= REQUEST A =
List each of Watson's stone pieces that the article about his stonework pairs with a stated theme, and give that theme for each.
= REQUEST B =
According to the article about Watson's stonework, what do the license plates of Watson and his wife read?

═══ PAGE ═══

That’s not to say his pieces are unsophisticated. They are balanced and thoughtful. They’re also quite whimsical. Personally, when I viewed it as a whole, Watson’s body of work left me feeling a sense of childlike amazement, like I’d stepped out of my Subaru and into a fairy tale, complete with little stone mushrooms and a Tolkein-inspired potting shed. (A gift for his wife, he explains, who is a huge fan of the trilogy. “Our license plates are BAG END and SHIRE,” he adds.) As we walk around the trails of his property, he reveals that his pieces are often about big ideas, big themes, and big moments. The miniature Stonehenge is about “mystery, curiosity, and wonder.” (“Stonehenge itself is a mystery,” he adds. “We don’t know why it’s there, what it does.”) A pair of stone circles is about motherhood, he says, because it “always reminded me of a mother and a child.” The stones that mark the path to the water are “about security, because they let me know where I am going.” Some pieces he built for his wife, others he built for his kids. Sometimes, he builds art for his friends. He’s also auctioned off a few pieces for charity. Once, he donated a piece to the Augusta Arboretum. It stands amid the trees, a pyramid made of local sedimentary rock, gray and flat.

But that’s the only public place you can see Watson’s art. Other than the one at the Arboretum, all his pieces are located on private property. “I guess you could call me up for a tour,” he says, but that’s not something he’s ever done before. He creates these pieces because he likes how it makes him feel, and he likes wandering the woods, building cairns, taking the lower limbs off trees, clearing the area for a new sculpture. He’s composed his surroundings to create an outdoor museum where nothing is for sale and everything is constantly moving. It’s meditative work, he explains.

“There’s another factor,” he says after we’ve been talking for some time and circling around the idea. “People often ask the question, ‘Why do you do stonework?’” Once, he tells me, he was at a cookout with a friend, and instead of waiting for Watson to answer, his friend jumped in: “He does it to deal with his own mortality,” the friend said.

“He was right,” Watson tells me. “Stones have been here forever, but they are always moving. The earth is always swallowing them up and spitting them back out. Every stone wall that has ever been built, including the pyramids, will go away some day.” But still, he finds the idea that his rocks will outlast him rather comforting: “It’s making a literal mark on the landscape. It’s a nice illusion of permanency.”

═══ ROWS ═══

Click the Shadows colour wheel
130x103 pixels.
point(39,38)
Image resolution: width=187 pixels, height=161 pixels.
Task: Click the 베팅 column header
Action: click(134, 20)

═══

= FINISHED ANSWER A =
- The miniature Stonehenge: mystery, curiosity, and wonder
- A pair of stone circles: motherhood
- The stones that mark the path to the water: security

= FINISHED ANSWER B =
BAG END and SHIRE.